I am a feminist.
I am surrounded by strong women. I revel in their company – peers, mentors, sisters, family. They inspire my strength. I have been blessed to grow up with parents who did not place me in traditional gender roles, and for better or worse I am 21 and still do not know how to cook. They let me question the injustices of the sex-gender and work with me through my concerns. They have proudly fostered my feminist identity. I constantly question tradition, the norm, the inherent inequality between men and women, and the socialization that women and men are subjected to when fulfilling their gender roles.
And yet, I have come to realize that there are many women who have another kind of relationship with their gender position – a role that I believe should have been left in the 60s.
I am not a feminist. I am just a woman.
People frown upon women who classify themselves as a “feminist” — including other women. But why? Many women have come to foster a submissive relationship with their gender identity. They expect to be taken care of. They go to college for the sake of societal norm, but are more than happy to abandon all personal dreams to become a housewife. And marriage, of course, is of upmost concern.
This need to to feel wanted is toxic. Many women are okay with going to bars and never having to pay for a drink because they know they are a woman and that if they act, dress and flirt a certain way – objectify themselves – they won’t have to pay for anything the whole night.

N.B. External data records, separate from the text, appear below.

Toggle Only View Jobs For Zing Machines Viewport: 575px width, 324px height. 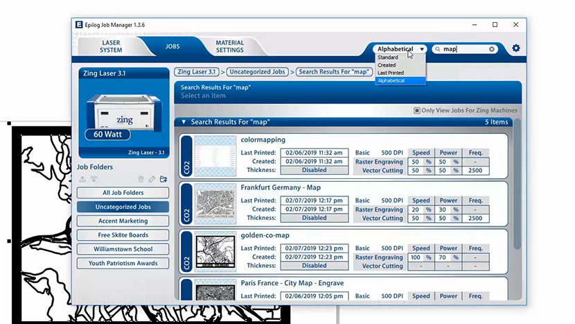click(416, 110)
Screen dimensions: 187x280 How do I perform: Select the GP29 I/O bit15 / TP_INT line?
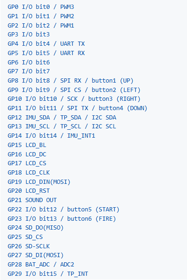(48, 274)
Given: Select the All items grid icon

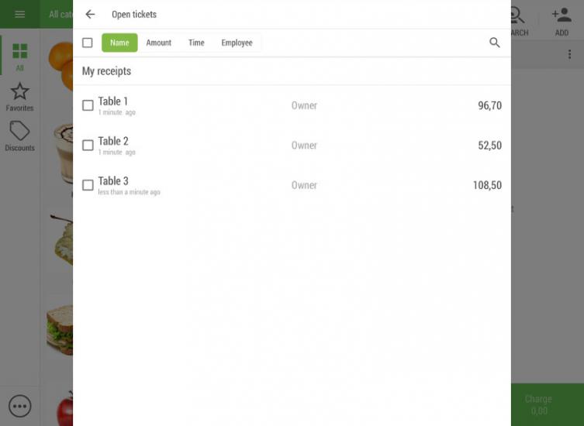Looking at the screenshot, I should pyautogui.click(x=19, y=51).
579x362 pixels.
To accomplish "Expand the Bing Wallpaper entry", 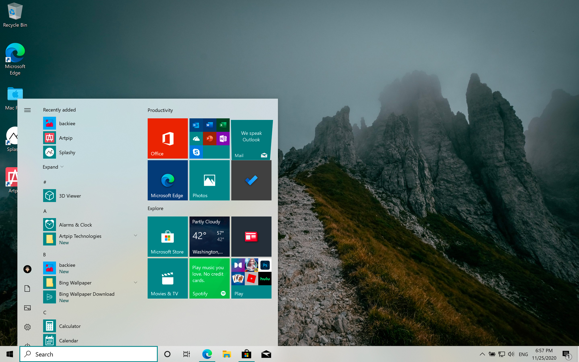I will (135, 283).
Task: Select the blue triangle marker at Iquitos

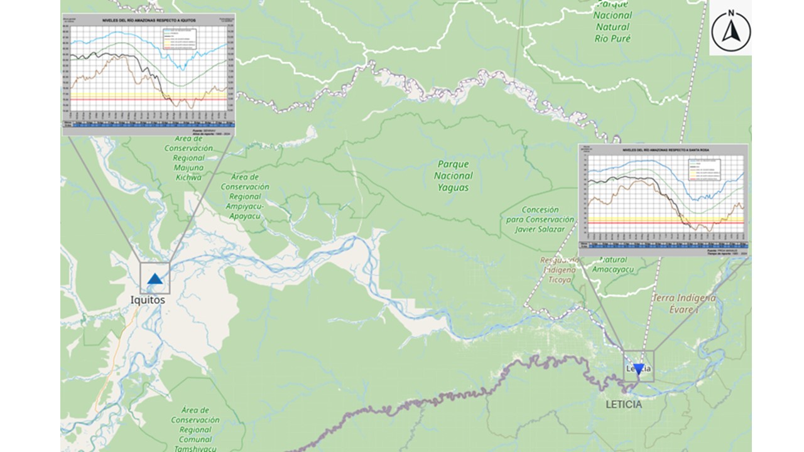Action: (x=155, y=279)
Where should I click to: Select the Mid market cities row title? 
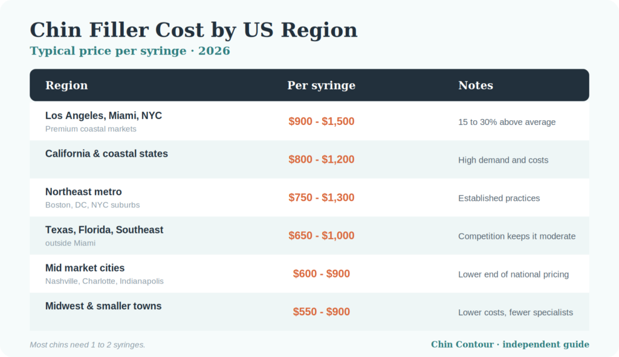[x=85, y=268]
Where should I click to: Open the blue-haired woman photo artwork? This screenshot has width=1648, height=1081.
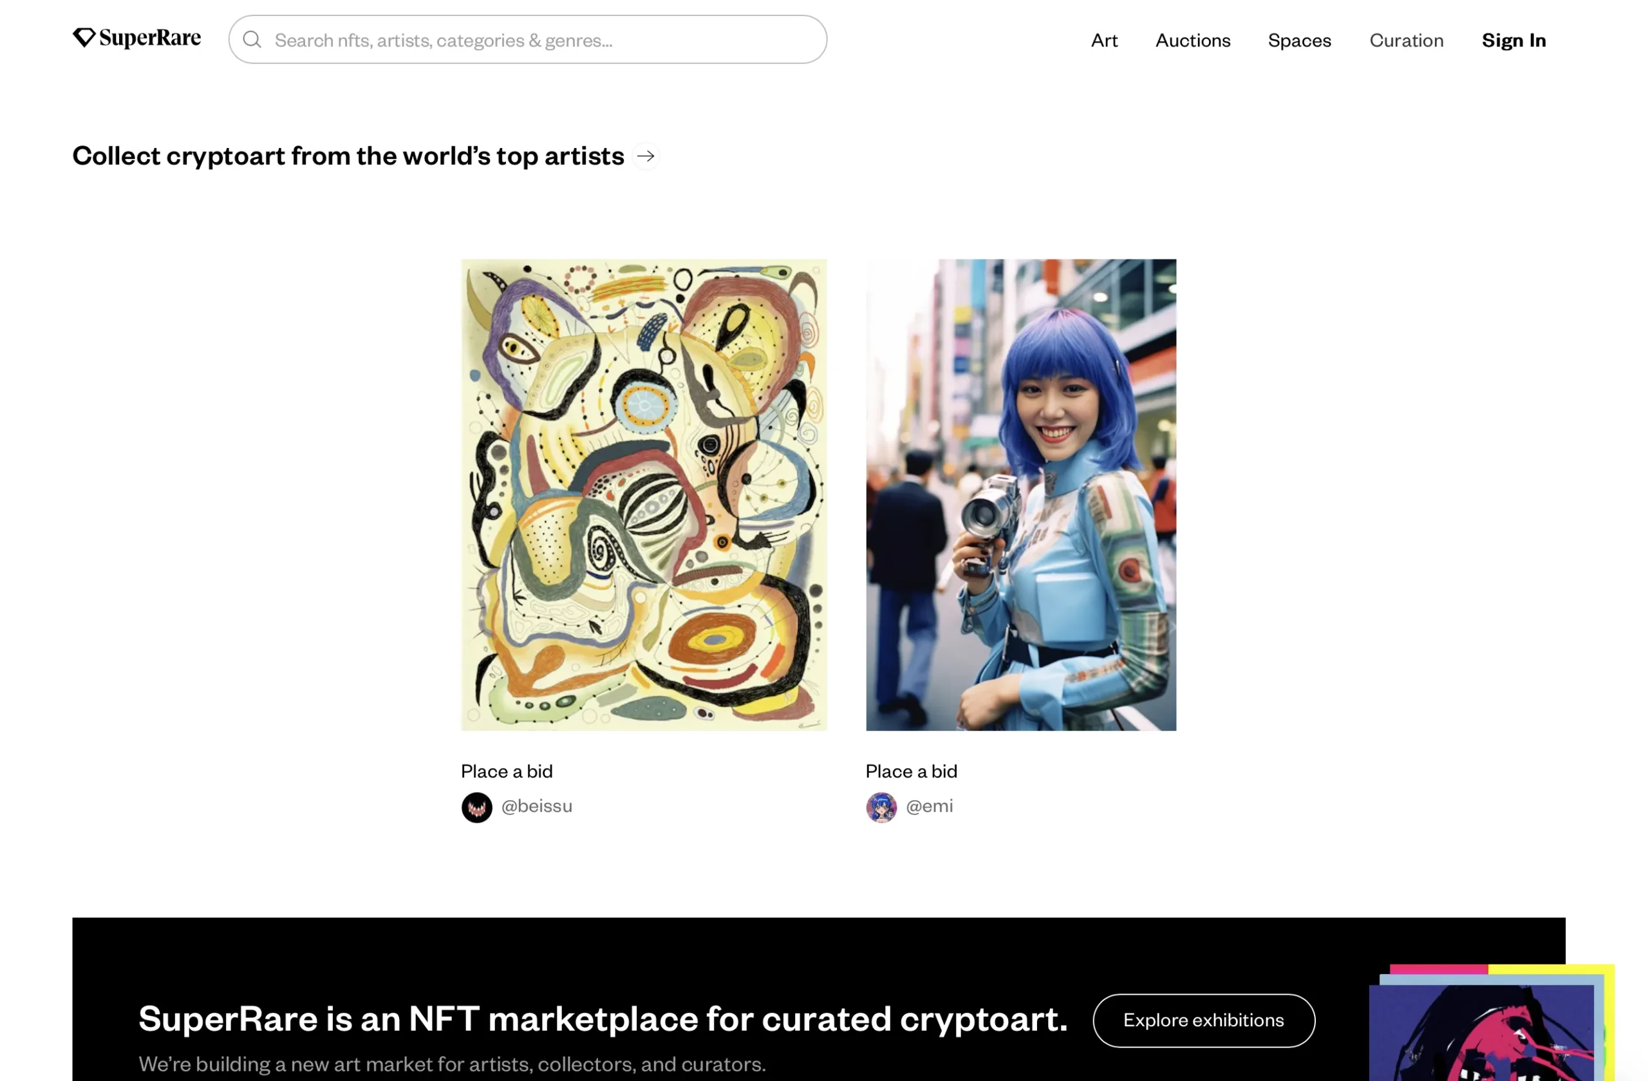[x=1021, y=495]
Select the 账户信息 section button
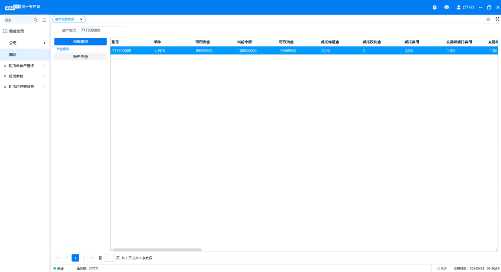The image size is (501, 272). pos(80,57)
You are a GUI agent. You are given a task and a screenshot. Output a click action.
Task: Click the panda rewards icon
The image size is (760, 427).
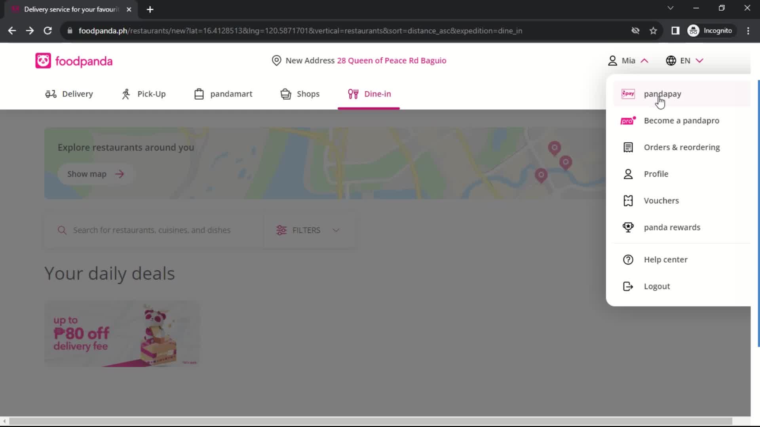[628, 227]
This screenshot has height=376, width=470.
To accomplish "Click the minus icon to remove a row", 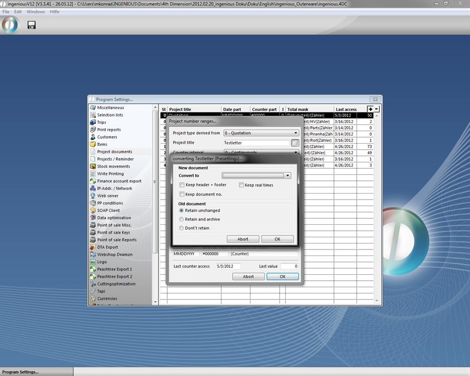I will (x=376, y=109).
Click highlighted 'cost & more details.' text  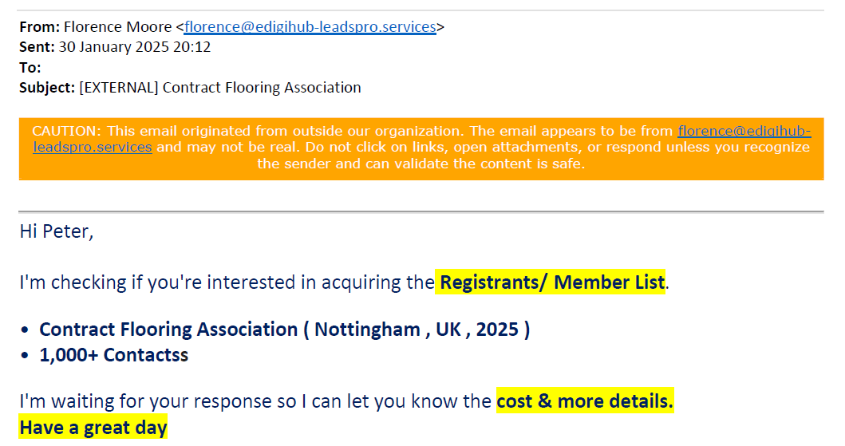[x=585, y=401]
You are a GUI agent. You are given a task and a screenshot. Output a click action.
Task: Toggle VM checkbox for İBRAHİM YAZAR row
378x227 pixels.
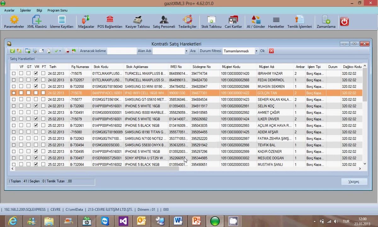pos(36,73)
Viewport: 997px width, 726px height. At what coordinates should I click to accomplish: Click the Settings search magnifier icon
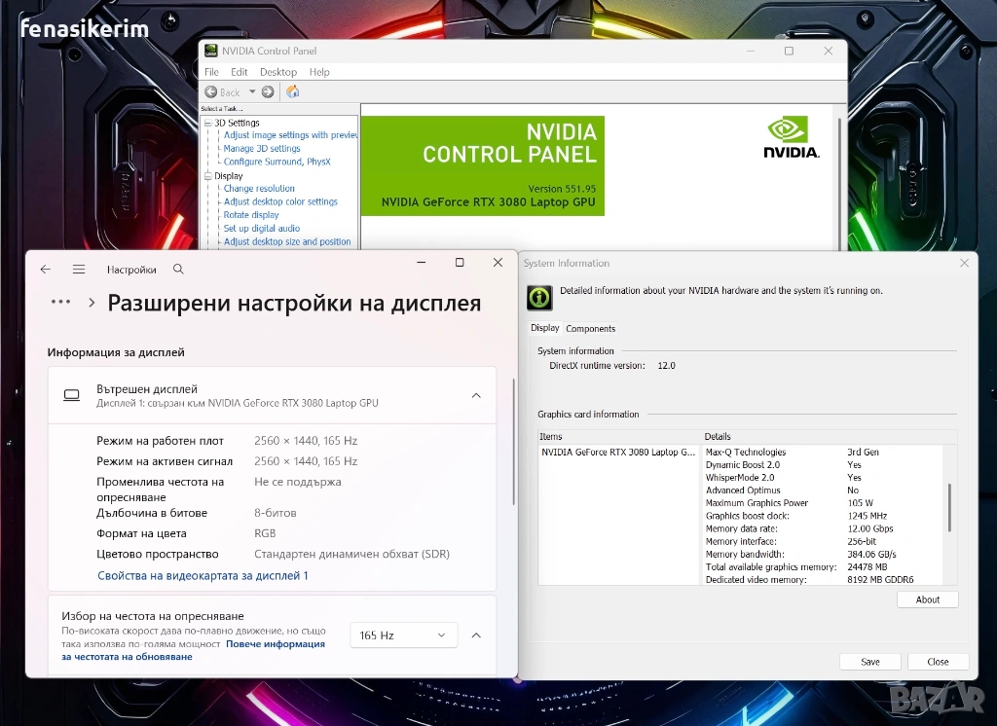click(x=179, y=270)
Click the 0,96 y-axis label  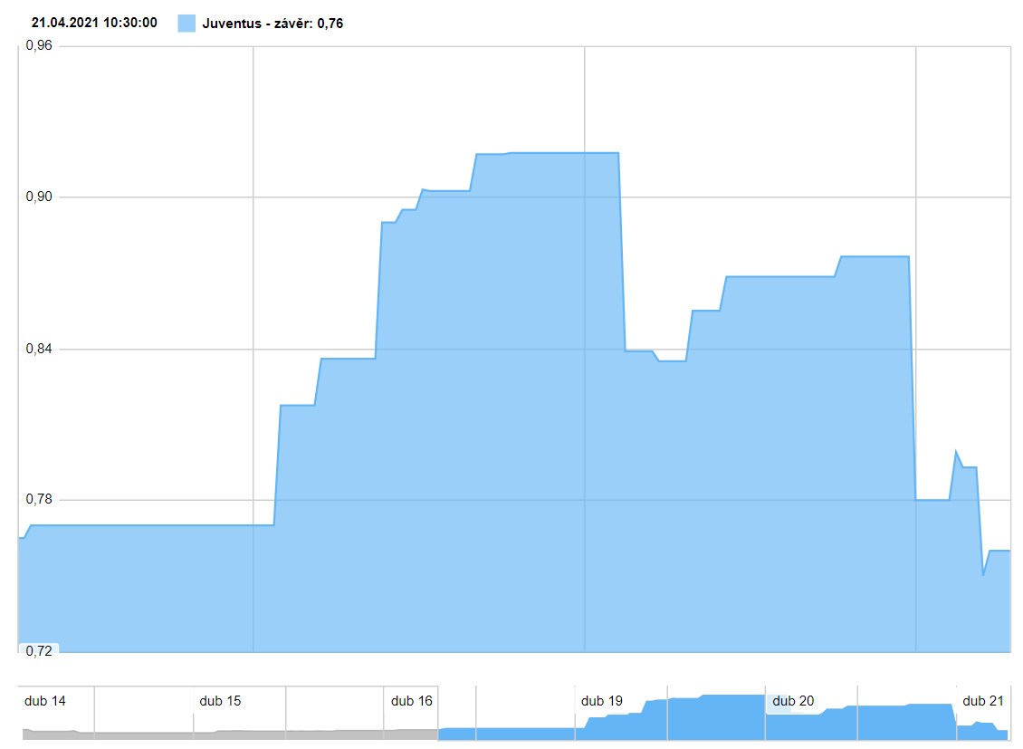[39, 44]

Perhaps there is nothing wrong with working the system, but there is something wrong in never questioning the assumptions we are socialized to have about the unequal and often unjustifiable roles of men and women.
It is OK to be that feminist.
I am increasingly learning about the power of feminist resistance to traditional gender roles and I am trying to find ways to impart the minimal knowledge I have to empower whoever I can. Perhaps writing is one way, or embodying my views by the way I act, or always being willing to discuss the struggles of occupying the position of “woman.” Being that feminist comes with its own stereotypes and assumptions, but sometimes being the annoying woman in the room who corrects others when they say “you guys,” or “dude” or “bitch,” is worth it. Each of these phrases and so many more has an arguably violent and degrading history. Sometimes, paying for your own drink is better than assuming everything will be taken care of. Sometimes, saying no to cooking for the night can be the most significant act of resistance. Women are half the world’s population. We give life, and thus we need to start respecting the value of our own selves.
Let out your inner feminist.
To my sisters: See your own light, your own self-worth, independently of the approval of any man, parent, sibling, teacher or friend. We are individuals. We must realize that equality of humans is a beautiful thing. We cannot let what society has socialized into your psyche be the end of your self-exploration – we must resist, change, fight. For yourself and for your sisters.